When Art Is a ‘Necessity’
Philadelphia artist Wilmer Wilson IV discusses why art must have ‘contact with the everyday.’
Visual artist Wilmer Wilson IV works across mediums, including performance, sculpture, collage, video, photography, and installation, to explore the nature and social value of ephemera and bodily presence in public spaces. Appropriating everyday objects that constitute, in his words, “the marginal shadows of collective life’s grand narratives,” Wilson works with materials such as paper bags, staples, stickers, postage stamps, and discarded lottery tickets. Based in Philadelphia, he was named a Pew arts fellow in 2017, and his work has been presented at the National Portrait Gallery; the Museum of Fine Arts, Boston; The Barnes Foundation; and other notable venues. This interview was conducted with the Pew Center for Arts & Heritage.
How did you become an artist? Is there a particular experience that drove you to this choice?
Art came to me at a time when other modes of communication had failed me. It gave me permission to do gestures that might be able to hold the contradictions of embodied experience. I had casually made art here and there before, but it wasn’t until I took a photography class in high school that I was able to understand its usefulness, and that happened almost instantly. It really felt like a necessity to make art, rather than a choice, and it still does.
What is your daily art-making routine?
I organize my routines by week more so than by day. I am not very good at multitasking, so having long blocks of time is the only way I can productively engage with a particular thing. I will do a full week of reading, or spend a week in the studio, or take a week to synthesize thoughts into language, or take a week to have conversations with friends and strangers. Perhaps the one consistent routine is walking, around the city or elsewhere. It’s a time when I can let things process internally and also take in things happening outside of my controlled space that couldn’t be imagined or anticipated. It helps me get out of my own ruts of thought.
Your work often engages with bodies and objects in public places. How do you think about your work, and the viewer’s experience of it, in public spaces versus in a gallery/museum setting?
I think art, which includes its historical institutions, is a useful framework for generating gestures that diverge from everyday patterns of being. But I feel strongly that in order to retain any destabilizing social potential, art then has to re-establish contact with the everyday. The most exciting, urgent, and relevant works are the ones that can be on the fence about what they are—maybe they’re art, maybe they’re not. Outside of art institutions, it is easier to access the moments, however short, where a work of art is not perceived as such. How else might such gestures be used or interpreted, beyond being art?
What images or things keep you company in the space where you work?

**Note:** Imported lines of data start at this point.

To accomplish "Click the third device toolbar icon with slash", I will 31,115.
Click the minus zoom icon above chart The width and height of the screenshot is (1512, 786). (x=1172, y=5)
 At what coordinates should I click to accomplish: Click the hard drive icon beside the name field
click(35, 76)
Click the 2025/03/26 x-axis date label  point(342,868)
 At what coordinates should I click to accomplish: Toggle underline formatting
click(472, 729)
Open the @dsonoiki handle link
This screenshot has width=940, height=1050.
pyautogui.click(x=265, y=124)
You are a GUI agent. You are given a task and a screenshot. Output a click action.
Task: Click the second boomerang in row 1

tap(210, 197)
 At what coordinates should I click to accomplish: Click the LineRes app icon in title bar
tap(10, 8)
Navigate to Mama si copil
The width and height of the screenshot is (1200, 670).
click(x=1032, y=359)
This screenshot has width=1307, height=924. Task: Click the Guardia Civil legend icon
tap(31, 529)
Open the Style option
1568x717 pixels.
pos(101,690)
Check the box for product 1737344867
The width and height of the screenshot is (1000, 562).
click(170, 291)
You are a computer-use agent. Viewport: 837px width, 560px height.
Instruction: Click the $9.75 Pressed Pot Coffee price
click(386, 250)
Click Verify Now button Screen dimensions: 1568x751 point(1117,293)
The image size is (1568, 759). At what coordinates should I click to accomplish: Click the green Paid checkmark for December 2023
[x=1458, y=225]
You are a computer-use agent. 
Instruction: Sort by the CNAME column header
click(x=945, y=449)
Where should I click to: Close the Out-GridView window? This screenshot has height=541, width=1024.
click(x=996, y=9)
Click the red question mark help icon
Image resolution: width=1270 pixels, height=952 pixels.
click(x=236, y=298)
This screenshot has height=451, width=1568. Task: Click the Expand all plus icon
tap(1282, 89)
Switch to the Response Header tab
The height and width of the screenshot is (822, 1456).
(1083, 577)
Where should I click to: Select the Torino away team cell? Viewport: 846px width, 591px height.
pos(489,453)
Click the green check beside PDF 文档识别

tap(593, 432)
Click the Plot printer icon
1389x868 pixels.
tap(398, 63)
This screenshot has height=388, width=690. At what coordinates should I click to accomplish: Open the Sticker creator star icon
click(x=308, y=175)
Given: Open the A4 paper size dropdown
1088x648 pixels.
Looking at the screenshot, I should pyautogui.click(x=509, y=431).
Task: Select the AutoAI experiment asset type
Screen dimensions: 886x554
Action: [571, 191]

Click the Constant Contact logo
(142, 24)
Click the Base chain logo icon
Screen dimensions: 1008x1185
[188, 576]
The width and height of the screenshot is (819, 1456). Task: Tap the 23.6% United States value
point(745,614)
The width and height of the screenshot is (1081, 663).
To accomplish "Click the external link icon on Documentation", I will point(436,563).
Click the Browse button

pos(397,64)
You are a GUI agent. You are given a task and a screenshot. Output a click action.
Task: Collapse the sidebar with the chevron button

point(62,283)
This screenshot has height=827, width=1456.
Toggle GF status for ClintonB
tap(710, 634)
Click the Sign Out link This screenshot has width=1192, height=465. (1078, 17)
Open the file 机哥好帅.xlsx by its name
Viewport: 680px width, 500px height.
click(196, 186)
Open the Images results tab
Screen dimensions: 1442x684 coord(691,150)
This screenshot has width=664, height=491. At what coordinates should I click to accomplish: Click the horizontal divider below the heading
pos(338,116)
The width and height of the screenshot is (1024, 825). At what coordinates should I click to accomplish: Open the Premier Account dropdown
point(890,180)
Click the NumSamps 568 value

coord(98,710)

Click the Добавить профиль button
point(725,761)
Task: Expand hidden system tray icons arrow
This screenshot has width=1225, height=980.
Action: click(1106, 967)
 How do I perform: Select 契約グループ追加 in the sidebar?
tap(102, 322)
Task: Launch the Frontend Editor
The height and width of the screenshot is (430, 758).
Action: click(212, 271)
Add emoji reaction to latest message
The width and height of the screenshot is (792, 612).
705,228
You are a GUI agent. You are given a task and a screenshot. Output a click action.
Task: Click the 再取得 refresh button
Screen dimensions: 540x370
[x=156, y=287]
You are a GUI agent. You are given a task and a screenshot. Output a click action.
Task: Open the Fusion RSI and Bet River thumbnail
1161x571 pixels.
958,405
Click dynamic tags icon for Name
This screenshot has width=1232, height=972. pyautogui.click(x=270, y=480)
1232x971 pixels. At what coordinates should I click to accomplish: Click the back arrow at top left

I don’t like to valorize the spaces in which I work, because I want to stay flexible and disciplined enough to continue working even in places or times that don’t seem ideal. I will say that I enjoy being surrounded by the right amount of clutter. Both my cleaner workspace and my studio are basically filled with publications, paper, prints, tools, wood, fabric, salt blocks, dishwashing racks.
What was the first work of art that really mattered to you? Did it influence your approach to your work?
My mom, Holly Seon-Wilson, has consistently made and shown work for as far back as I can remember. During my childhood, she employed a spare compositional sensibility and an unusual application of watercolor on canvas to interpret the performances of her favorite jazz musicians. We would always have a good laugh when the occasional viewer would see her work and indignantly walk away remarking, “My kid could do that!” Some people just couldn’t make sense of the abstracted ways she painted her figures. Being immersed in her innovative style growing up, I never acquired the belief that the most literal representational modes inherently created a richer or more objective experience of their subjects than those that were less direct. This mistrust of icons is one of the animating tensions in my work.